Screenshot grounding data
■ ■ ■ ■ ■

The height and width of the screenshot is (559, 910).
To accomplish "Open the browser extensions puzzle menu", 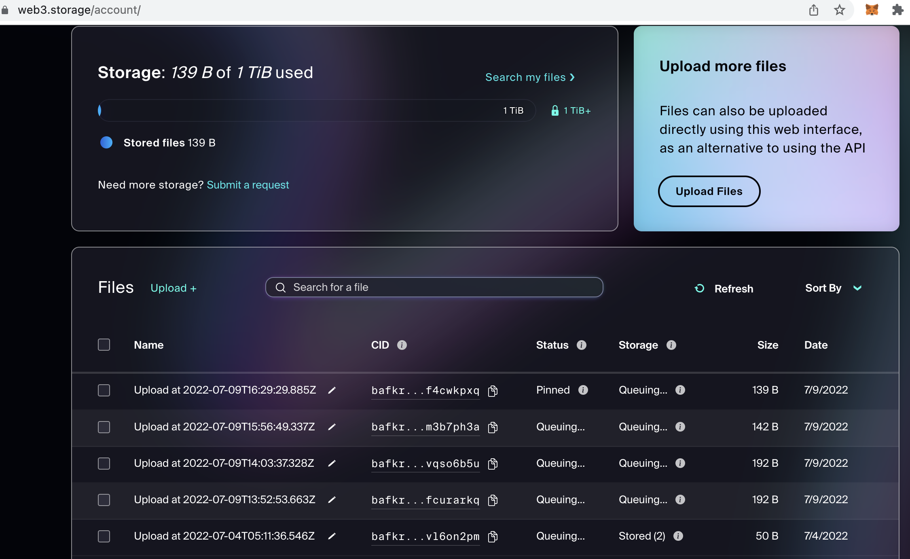I will [x=897, y=10].
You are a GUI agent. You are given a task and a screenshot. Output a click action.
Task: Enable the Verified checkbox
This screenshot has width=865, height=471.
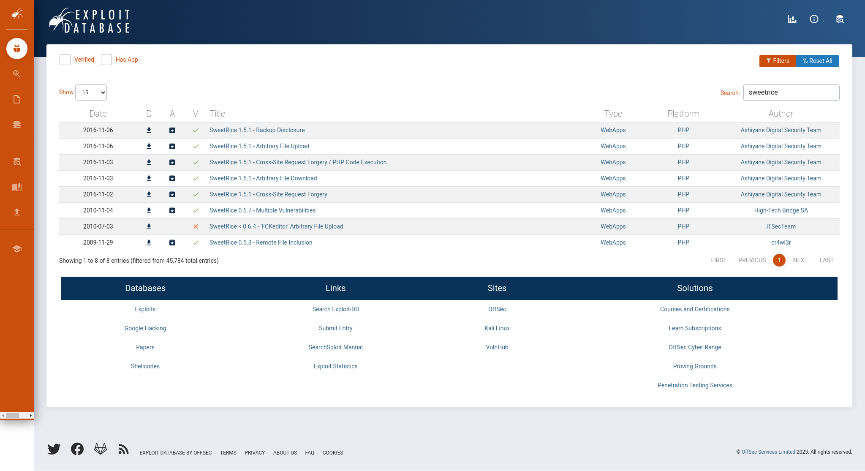65,60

■ ■ ■ ■ ■

Try it
Reproduce exactly the lines that run from the line holding "Task: Enable the Verified checkbox" through the final line of the entries, and omit every picture.

Solution for this problem
Task: Enable the Verified checkbox
This screenshot has width=865, height=471.
65,60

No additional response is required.